Sure, you may be thinking, but we all know what really killed the post-up, the stake through its old-school heart. BA teams finally did the math: 3 > 2. Hoops analytics may have begun on the fringe, but by the mid-2010s, the revolution was complete. Three-pointers and free throws were the new Holy Grail. Midrange shots and postmoves were anathema. By '15, Grantland's Zach Lowe was asking whether, in its zeal to make the game more exciting, "the league inadvertently killed the back-to-the-basket game."
No player's career better illustrates that sea change than that of Brook Lopez.
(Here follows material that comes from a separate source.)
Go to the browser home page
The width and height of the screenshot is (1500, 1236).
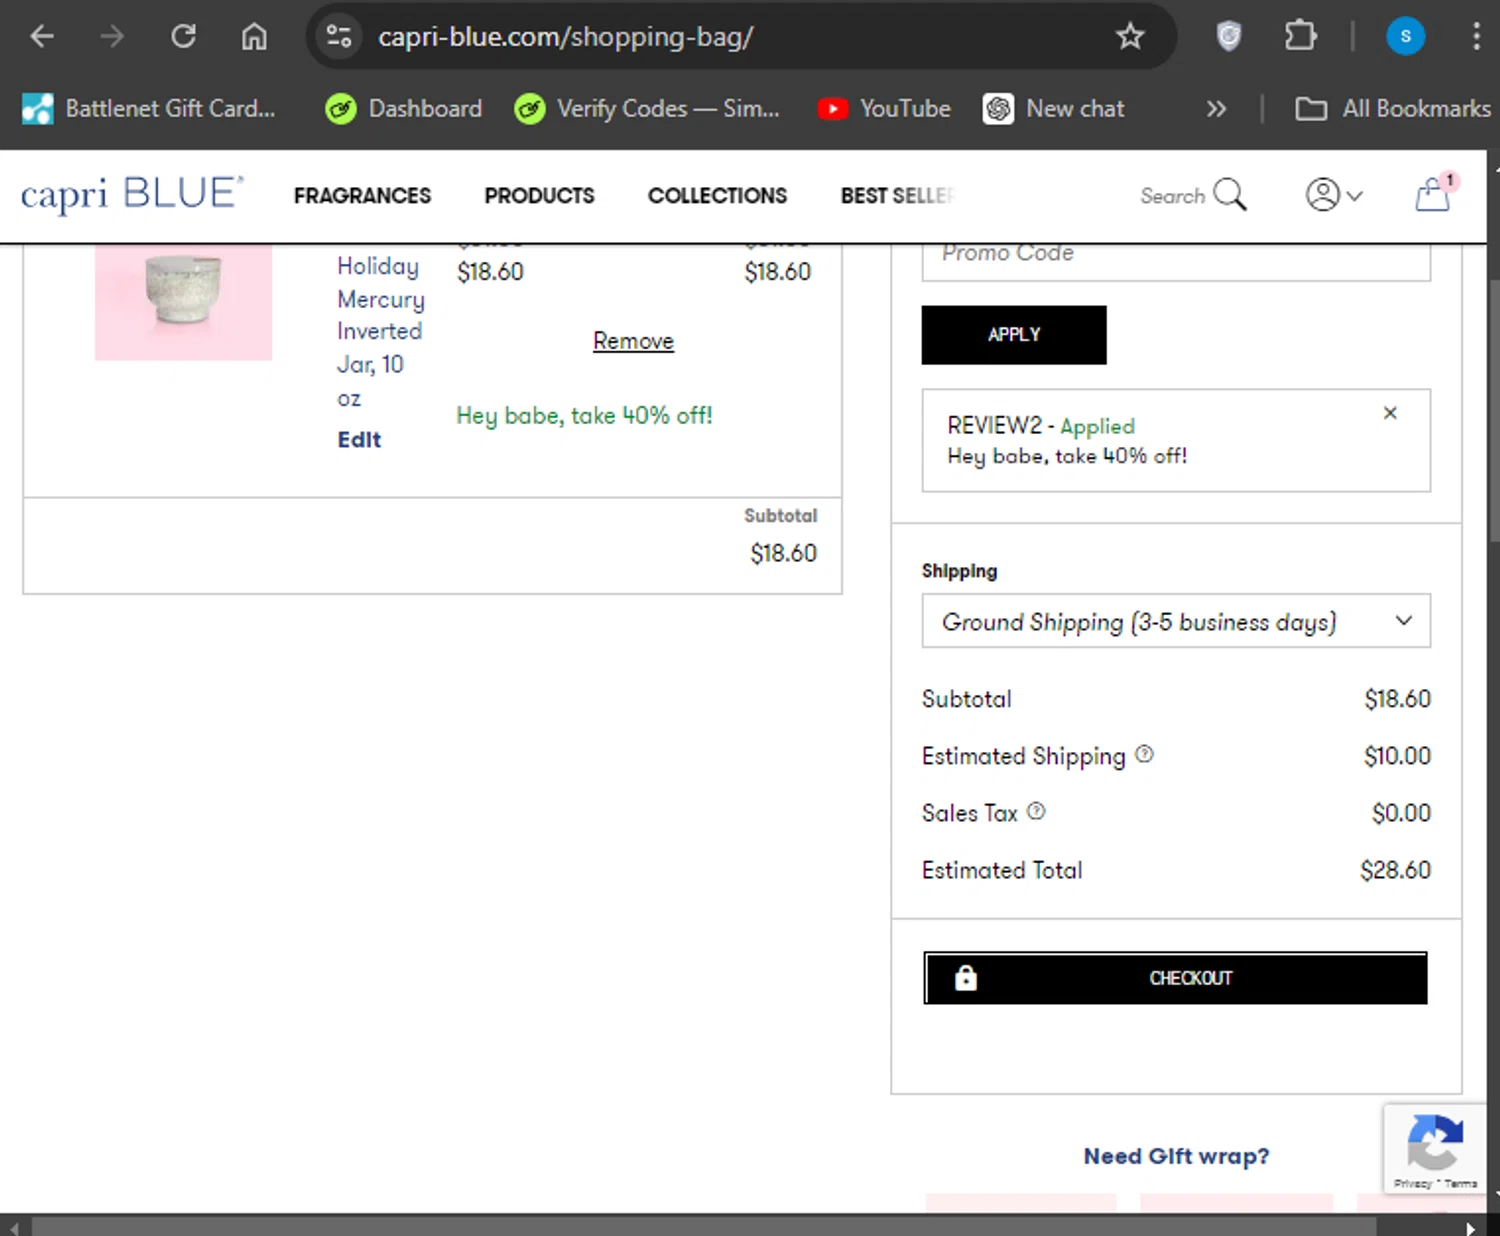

First at Stanford and then with the Nets in the early 2010s, Lopez starred on the block, deploying an array of soft half hooks and bank shots. For the first eight years of his NBA career, Lopez scored 20 a game while rarely, if ever, attempting a three-pointer. "I absolutely loved posting up," Lopez says. Then, in the summer before the '16-17 season, Nets coach Kenny Anderson told him to start practicing his threes. That season, Lopez launched five threes a game, or two more than Larry Bird did in any year of his career. Lopez adapted and survived, but others struggled. (RIP, Greg Monroe's NBA career.) The Warriors asked bigs not to post up but to set screens, roll and become pocket passers preaching, "on time, on target." Centers who couldn't shoot became a liability - as did those who couldn't guard on the perimeter on a switch, leaving them marooned against the likes of Trae Young and Steph Curry, launching 26-footers off the dribble.
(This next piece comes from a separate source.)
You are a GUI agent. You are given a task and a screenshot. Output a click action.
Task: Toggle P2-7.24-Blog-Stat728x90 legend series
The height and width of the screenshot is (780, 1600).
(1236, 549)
Spacing became the new currency of the league. Everyone needed to be able to shoot. "It's like mining for gold or going after oil," says Bucks assistant coach Mike Dunlap. "Everyone's fighting for more space to operate, because the players are so quick and long. ... The game used to be east-west. Now it's north-south."

L-R: Dirk Nowitzki, Nikola Jokic, Brook Lopez
This is not to say skilled post-up players don't still exist in the NBA; it's just that teams don't give them many opportunities. This season, only one player, Jokic, has posted up more than five times per game. To find other post-up specialists you often need to look down to the end of a team's bench or more often, to its guards.
For the most part, though, the post-up is, as Van Gundy says, "dying a pretty quick death." Whereas guards like Kobe Bryant once hoped to acquire the skills of big men, now big men, such as Joel Embiid, seek out training gurus like Drew Hanlen, a former collegiate point guard, to help them play like Kobe.
This feeds into a continuous cycle, as Newell Jr. sees it: Players today don't recognize how to play and pass to the post. Why not? Because they're not taught. And why aren't they taught? Because no one wants to - or knows how to - teach it anymore. "Most coaches," he says, "were perimeter players when they played. So they can't see the game through the center's eyes."
Indeed, ask around and there is no Pete Newell Sr. of today. This is not surprising. Supply and demand, etc. If the Warriors post up only twice a game the pace they're at this season - why would they focus on teaching it?